╭─ DOCUMENT SECTION

Why Physician-assisted Suicide Cannot be a Civil Right

Although groups like Compassion and Choices insist that assisted suicide is a civil right despite the 1997 US Supreme Court unanimously finding no constitutional right to assisted suicide,  this is a recipe for disaster.

Civil rights means equality under the law so equality in assisted suicide means that the “right” to assisted suicide logically cannot remain limited to just mentally competent adults with a prognosis of 6 months and able to give themselves lethal overdoses by mouth. What about the non-terminally ill person with paralysis who can’t take the lethal overdose by himself or herself? What about the person with Alzheimer’s who is no longer mentally competent to make the decision for medically assisted suicide? What about the lucid chronically mentally ill person who wants to end years of struggling?

It is inevitable that assisted suicide as a civil right must necessarily expand to anyone using any prescribed method for any situation deemed intolerable.

We have already seen this happen in European countries like Holland and Belgium as well as the current lethal injection assisted suicides in Canada and now even paired with organ donation.

ECONOMICS AND BURDENS

A recent Canadian study predicted that physician-assisted suicide could save Canada up to $139 million dollars each year.

╰─

• _WORK ITEM_
In the piece on physician-assisted suicide, how much did a recent Canadian study predict the practice could save Canada each year?

╭─ DATASET ENTRIES

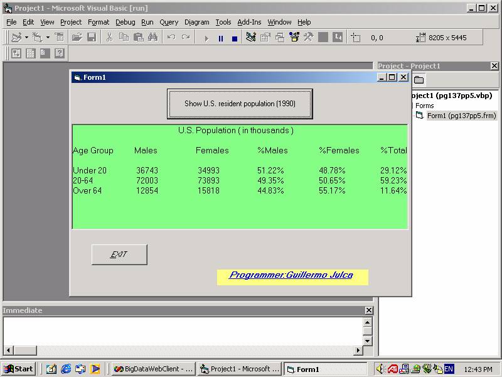The height and width of the screenshot is (377, 502).
Task: Stop the running program with End button
Action: click(234, 38)
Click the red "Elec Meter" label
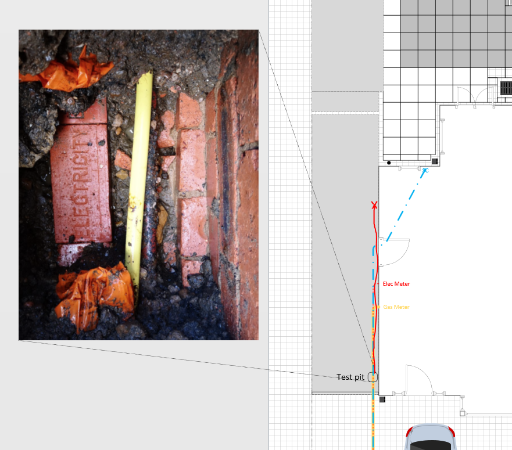This screenshot has width=512, height=450. coord(396,284)
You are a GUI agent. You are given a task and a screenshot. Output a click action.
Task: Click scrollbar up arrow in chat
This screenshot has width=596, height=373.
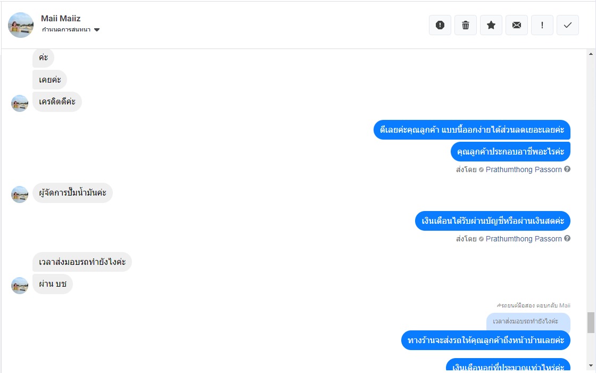tap(591, 54)
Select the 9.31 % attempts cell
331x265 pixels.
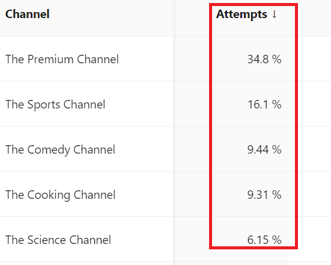pos(264,195)
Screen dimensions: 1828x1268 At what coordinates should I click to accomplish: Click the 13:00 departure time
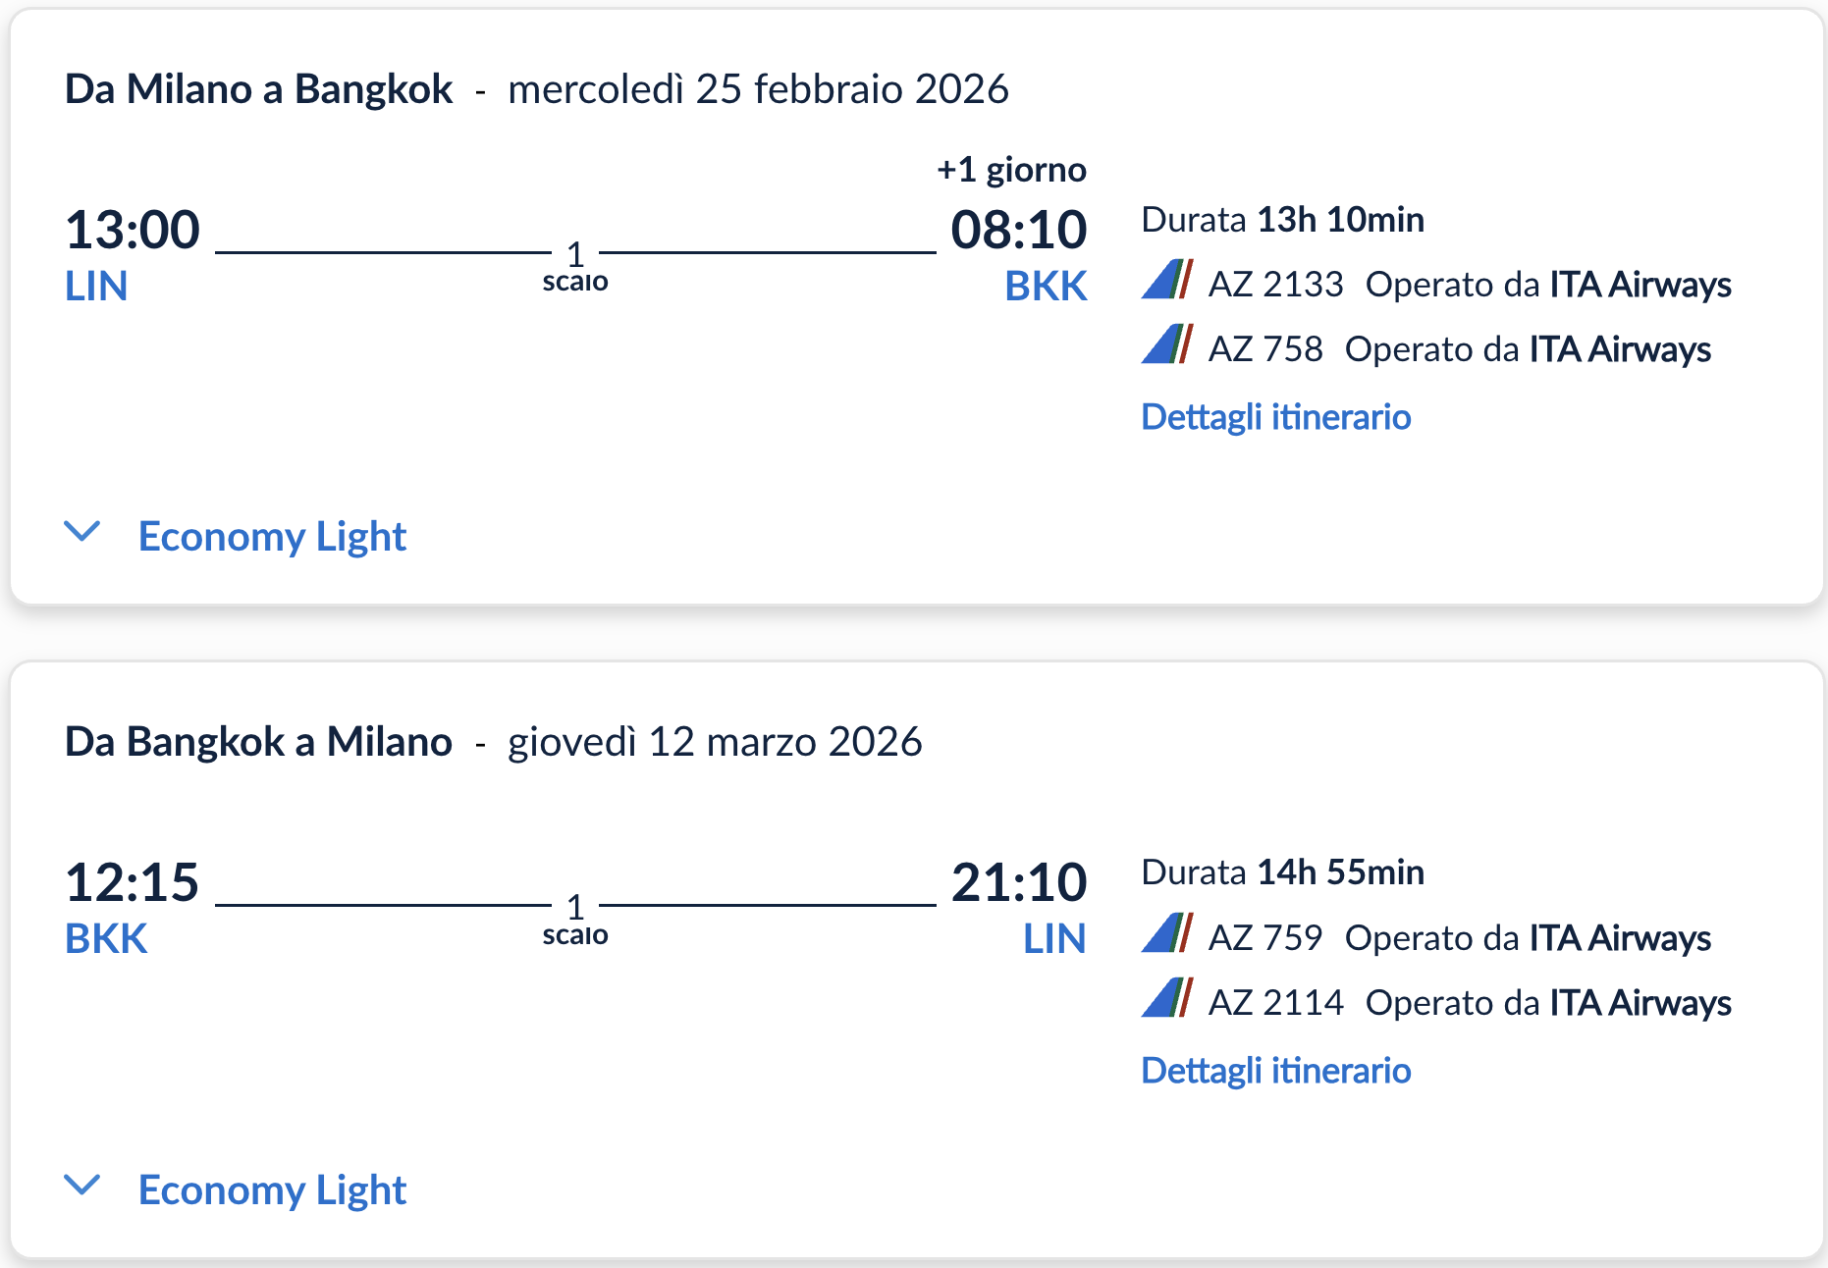click(x=133, y=229)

╰─

• _THE COMPLETED TASK_
Up to $139 million per year.